John McDonnell has told the Sophy Ridge on Sunday programme that the party’s proposed £26bn tax raid on the City is just a request for a “small contribution” to help pay for and public services.
The 0.5% levy on highly traded financial assets will raise about £5bn a year over the course of the next parliament, Labour says.
It will help pay for promises in the party’s manifesto such as scrapping tuition fees (cost £12.7bn a year, according to the IFS) and better funding for the NHS and social care.
Mr McDonnell said: “It’s not about punishing bankers or anything like that, it’s simply, correcting basically, tackling a couple of loopholes that there is in the existing system.
“I think circumstances have changed, this is the right time to do it.

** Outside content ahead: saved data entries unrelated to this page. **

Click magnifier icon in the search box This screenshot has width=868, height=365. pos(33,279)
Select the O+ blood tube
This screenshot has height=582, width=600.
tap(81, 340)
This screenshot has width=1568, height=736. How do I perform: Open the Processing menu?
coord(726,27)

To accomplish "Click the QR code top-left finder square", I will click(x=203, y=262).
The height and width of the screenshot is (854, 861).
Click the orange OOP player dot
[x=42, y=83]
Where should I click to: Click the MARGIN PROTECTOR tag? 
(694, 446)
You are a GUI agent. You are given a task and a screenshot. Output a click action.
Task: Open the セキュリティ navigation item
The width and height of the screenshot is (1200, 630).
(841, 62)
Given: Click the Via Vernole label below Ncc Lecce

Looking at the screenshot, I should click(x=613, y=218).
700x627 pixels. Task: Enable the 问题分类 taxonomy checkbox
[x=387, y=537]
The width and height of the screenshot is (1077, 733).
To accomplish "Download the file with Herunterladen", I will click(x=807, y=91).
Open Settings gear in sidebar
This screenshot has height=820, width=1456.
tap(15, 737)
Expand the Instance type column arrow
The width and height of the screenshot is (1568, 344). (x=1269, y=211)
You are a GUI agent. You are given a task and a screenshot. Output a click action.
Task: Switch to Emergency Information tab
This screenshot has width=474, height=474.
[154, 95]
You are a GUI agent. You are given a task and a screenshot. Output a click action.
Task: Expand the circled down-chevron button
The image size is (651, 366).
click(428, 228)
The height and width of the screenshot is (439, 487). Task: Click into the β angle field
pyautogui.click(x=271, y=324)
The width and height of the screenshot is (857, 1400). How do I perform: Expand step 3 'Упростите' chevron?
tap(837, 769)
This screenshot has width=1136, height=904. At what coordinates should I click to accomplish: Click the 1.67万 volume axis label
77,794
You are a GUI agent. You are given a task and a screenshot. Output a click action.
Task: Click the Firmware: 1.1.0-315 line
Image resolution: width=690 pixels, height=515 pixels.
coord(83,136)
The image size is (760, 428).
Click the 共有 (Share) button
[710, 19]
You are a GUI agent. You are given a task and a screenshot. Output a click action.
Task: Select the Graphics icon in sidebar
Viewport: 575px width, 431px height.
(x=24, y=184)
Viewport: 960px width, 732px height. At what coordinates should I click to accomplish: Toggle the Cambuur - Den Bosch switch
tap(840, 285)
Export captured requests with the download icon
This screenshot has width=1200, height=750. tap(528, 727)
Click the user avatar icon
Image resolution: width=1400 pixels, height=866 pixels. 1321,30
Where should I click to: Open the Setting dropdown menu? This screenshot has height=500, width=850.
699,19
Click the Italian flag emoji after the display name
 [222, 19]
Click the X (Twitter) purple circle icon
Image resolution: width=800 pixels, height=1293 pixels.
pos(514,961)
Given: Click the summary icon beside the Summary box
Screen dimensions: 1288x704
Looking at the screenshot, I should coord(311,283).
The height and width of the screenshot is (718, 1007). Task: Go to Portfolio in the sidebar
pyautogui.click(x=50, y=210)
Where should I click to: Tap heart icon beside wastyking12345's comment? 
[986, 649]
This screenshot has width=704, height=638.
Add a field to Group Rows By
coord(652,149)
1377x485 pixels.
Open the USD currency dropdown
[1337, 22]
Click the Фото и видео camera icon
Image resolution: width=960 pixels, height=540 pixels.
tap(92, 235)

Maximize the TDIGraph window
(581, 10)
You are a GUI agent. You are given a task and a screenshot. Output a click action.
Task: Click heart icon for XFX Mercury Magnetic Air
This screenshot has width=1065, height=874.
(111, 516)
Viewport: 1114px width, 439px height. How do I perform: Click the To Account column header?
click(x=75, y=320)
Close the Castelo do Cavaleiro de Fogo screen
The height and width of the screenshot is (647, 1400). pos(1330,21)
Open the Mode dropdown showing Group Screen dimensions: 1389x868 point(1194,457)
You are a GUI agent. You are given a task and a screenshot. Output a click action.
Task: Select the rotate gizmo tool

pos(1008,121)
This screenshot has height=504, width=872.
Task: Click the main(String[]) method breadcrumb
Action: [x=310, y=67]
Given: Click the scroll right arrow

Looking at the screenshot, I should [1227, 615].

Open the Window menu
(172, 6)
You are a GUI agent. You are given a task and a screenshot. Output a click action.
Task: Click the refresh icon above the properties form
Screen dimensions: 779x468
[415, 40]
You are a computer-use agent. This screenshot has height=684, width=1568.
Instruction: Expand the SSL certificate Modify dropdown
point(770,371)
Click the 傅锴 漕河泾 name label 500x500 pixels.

“This is a small transactional tax. We are asking a small contribution from the City. You know look – we bailed out the city 10 years ago when the crash came, we poured hundreds of billions of pounds into it.
“Since then £100bn has been given out in bonuses in the City. So we are asking for a small contribution…to fund our public services.”
However, the proposal is likely to be opposed by the City, already worried about the fallout of Brexit.
The City has long argued that such a tax would clog up markets and undermine competitiveness, with extra costs passed on to investors and consumers.
A financial transactions tax – first proposed by the EU in 2011 – has also been opposed by Labour London Mayor Sadiq Khan, who told Sky News last year that he was against any financial transaction tax.
“I do not want a unilateral tax on businesses in our City,” he told Sky News last June.
“I am in favour of jobs, I am in favour of trade and investment.”
However, when tackled on Mr Khan’s comments, Mr McDonnell told Sophy Ridge that times had changed since the mayor spoke.
The new levy comes amid pressure on Labour to explain how it will fund its big spending plans, as revealed in the leaked draft of the party’s manifesto last week. This particular policy was not featured in that draft.
As Labour took aim at the City and high finance, Mrs May sought to appeal to Labour voters by pledging a new generation of council homes for the working classes.
The Prime Minister, who in January unveiled a rather modest set of proposals to boost housebuilding in the UK, said she wanted to go much further as she pledged to change the law to help councils and housing associations to build hundreds of thousands of homes.
The policy, to be unveiled in the Tories manifesto on Thursday, is designed to help about 1.2 million families on local authority waiting lists.
“Too many ordinary working families are stuck on council waiting lists, facing unaffordable rents and struggling to save on that first deposit,” the Prime Minister said.
“That’s why we’ll fix the broken housing market and support local authorities and housing authorities to build a new generation of council homes.”
Under the proposals, the Government will make a pot of money available for councils and allow them to borrow more. It will also change the law to make to cheaper for councils to buy up derelict buildings and pockets of abandoned brownfield sites.
John Healey, Labour’s shadow secretary of state for housing, branded the policy as “political spin, with no substance”.
The Conservatives have yet to set out in detail how it will achieve this policy – with more detail expected in the manifesto when it is unveiled later this week.